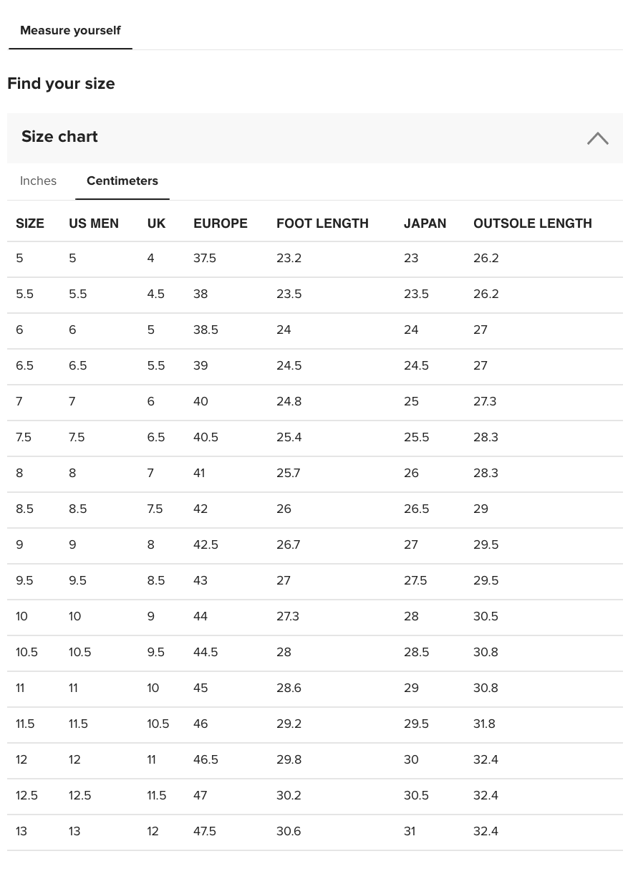Click the Size chart header bar
Screen dimensions: 633x874
coord(286,138)
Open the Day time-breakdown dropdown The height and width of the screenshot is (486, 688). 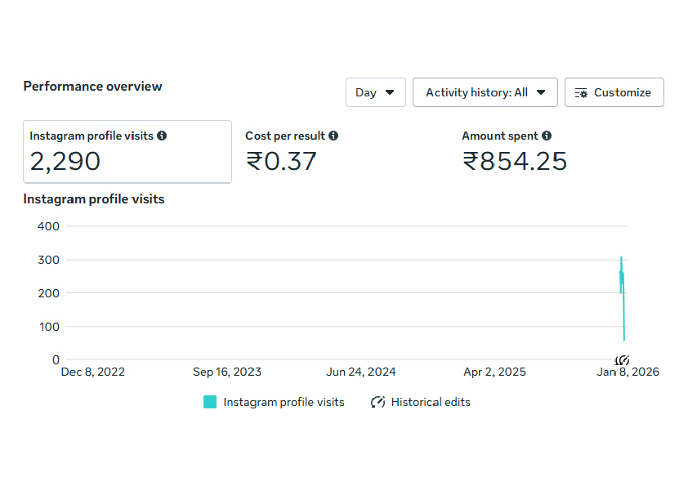[375, 92]
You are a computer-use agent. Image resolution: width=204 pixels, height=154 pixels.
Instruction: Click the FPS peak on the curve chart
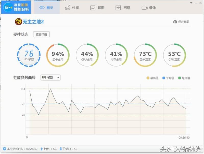click(50, 89)
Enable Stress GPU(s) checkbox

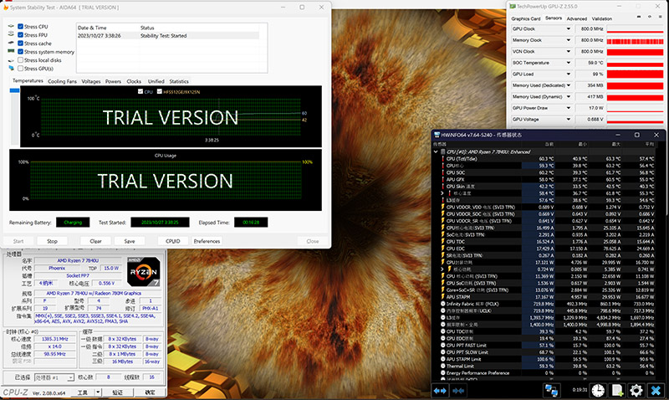[x=20, y=69]
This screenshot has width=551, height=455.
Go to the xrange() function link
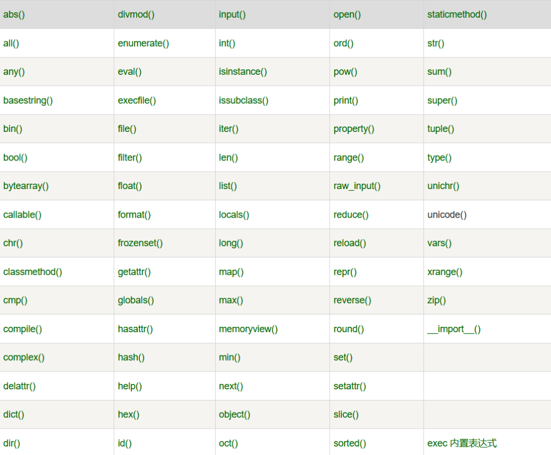point(444,271)
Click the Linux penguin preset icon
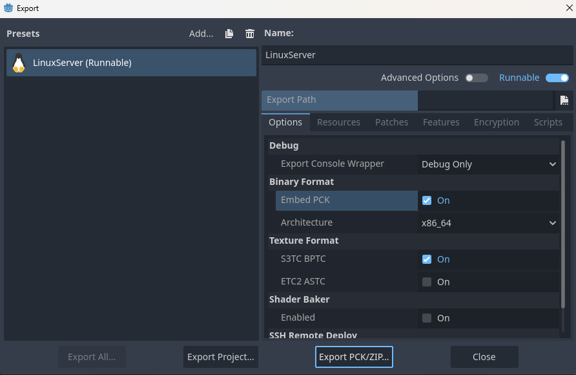This screenshot has height=375, width=576. tap(19, 63)

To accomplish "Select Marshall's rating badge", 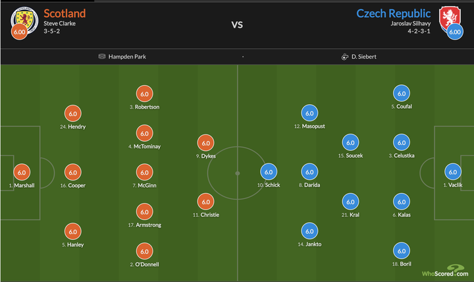I will pyautogui.click(x=21, y=173).
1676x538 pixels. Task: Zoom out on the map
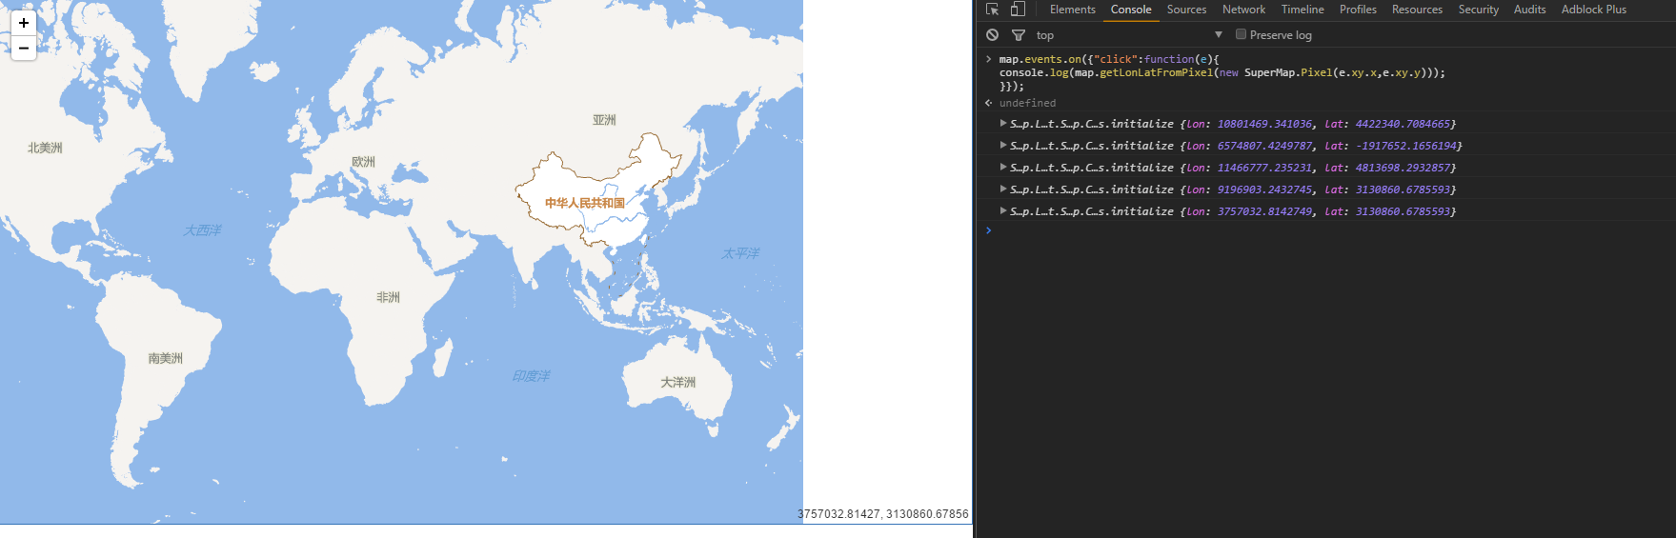tap(24, 48)
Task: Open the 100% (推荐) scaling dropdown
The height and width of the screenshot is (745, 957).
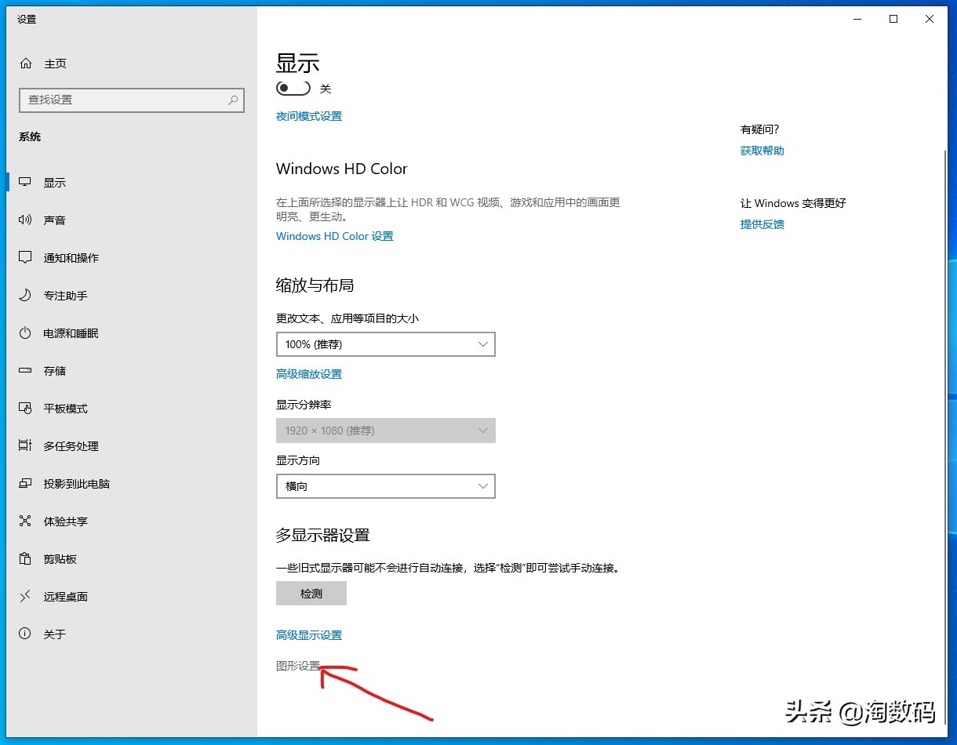Action: point(385,343)
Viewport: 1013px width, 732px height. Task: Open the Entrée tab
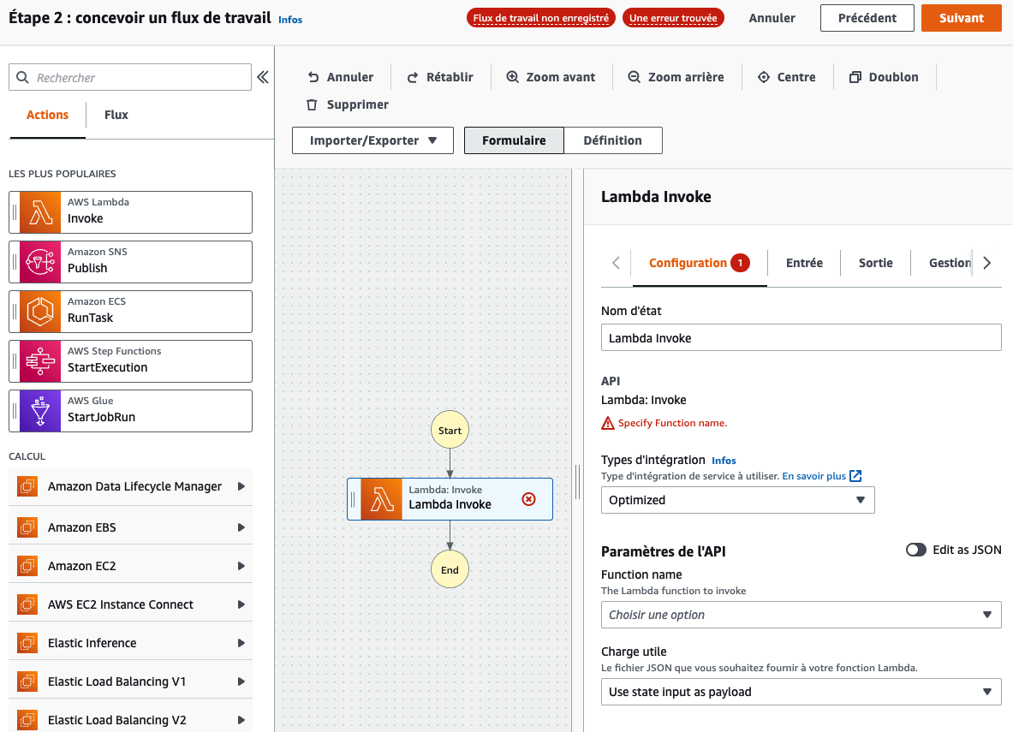[804, 263]
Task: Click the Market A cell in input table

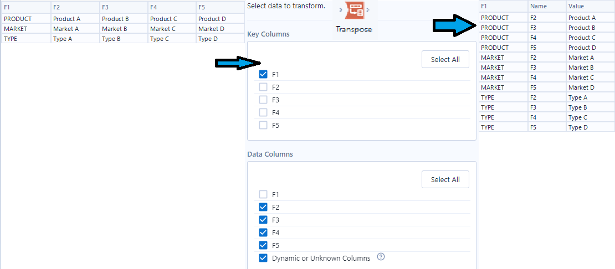Action: coord(75,29)
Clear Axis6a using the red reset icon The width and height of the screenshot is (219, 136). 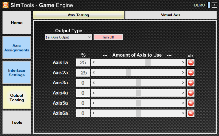[191, 113]
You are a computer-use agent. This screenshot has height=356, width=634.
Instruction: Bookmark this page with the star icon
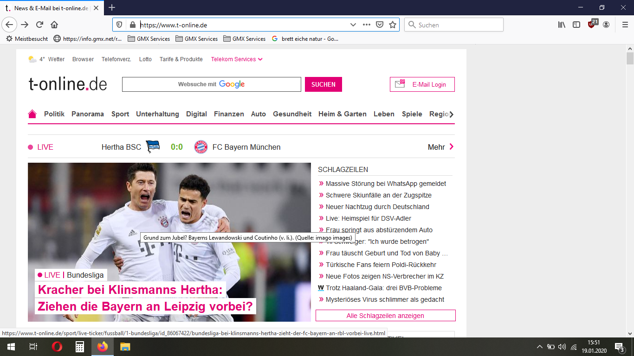393,25
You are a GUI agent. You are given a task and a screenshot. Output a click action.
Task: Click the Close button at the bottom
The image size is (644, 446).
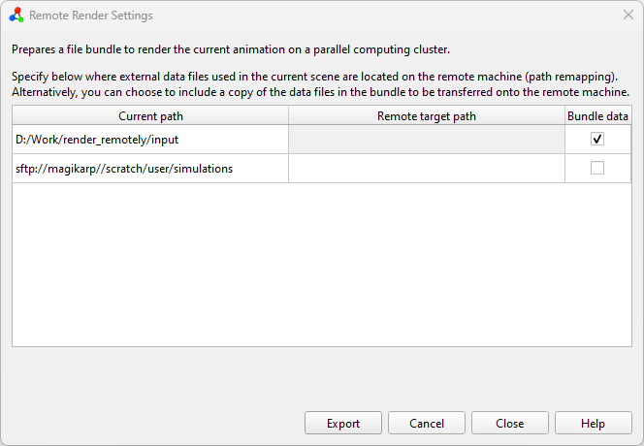point(510,423)
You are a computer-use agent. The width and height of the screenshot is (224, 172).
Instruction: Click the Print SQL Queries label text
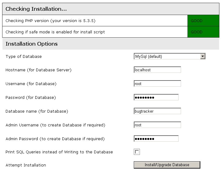[59, 152]
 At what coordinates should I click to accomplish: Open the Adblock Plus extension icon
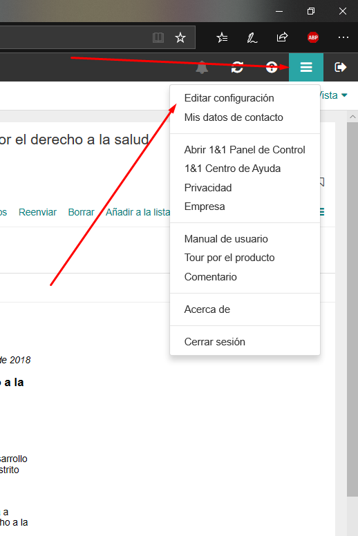pos(313,37)
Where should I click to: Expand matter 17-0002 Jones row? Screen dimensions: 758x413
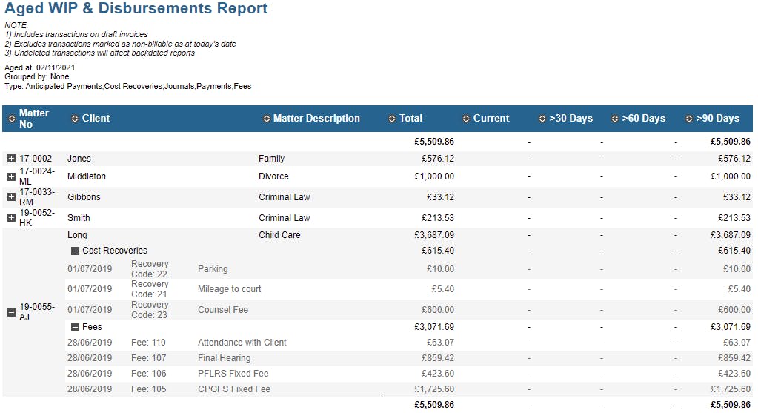(x=11, y=159)
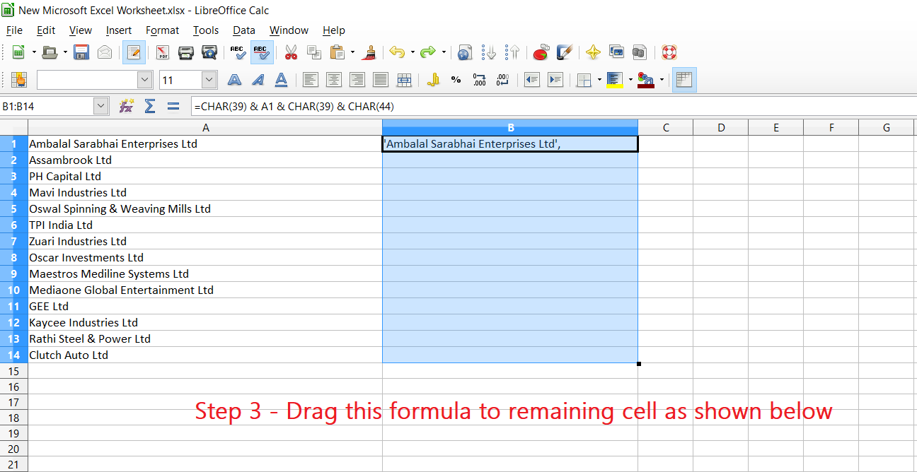Toggle automatic spell checking
Screen dimensions: 917x472
click(261, 52)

§ **AIM OF THE TASK**: Search the listing for the word "computer". Copy every line in which it occurs.

§ **RESULT FOR THIS EXERCISE**:
You are a computer-use agent. Image resolution: width=204 pixels, height=154 pixels.
You are a computer-use agent. This screenshot has height=356, width=634.
You are a computer-use agent. The width and height of the screenshot is (224, 172).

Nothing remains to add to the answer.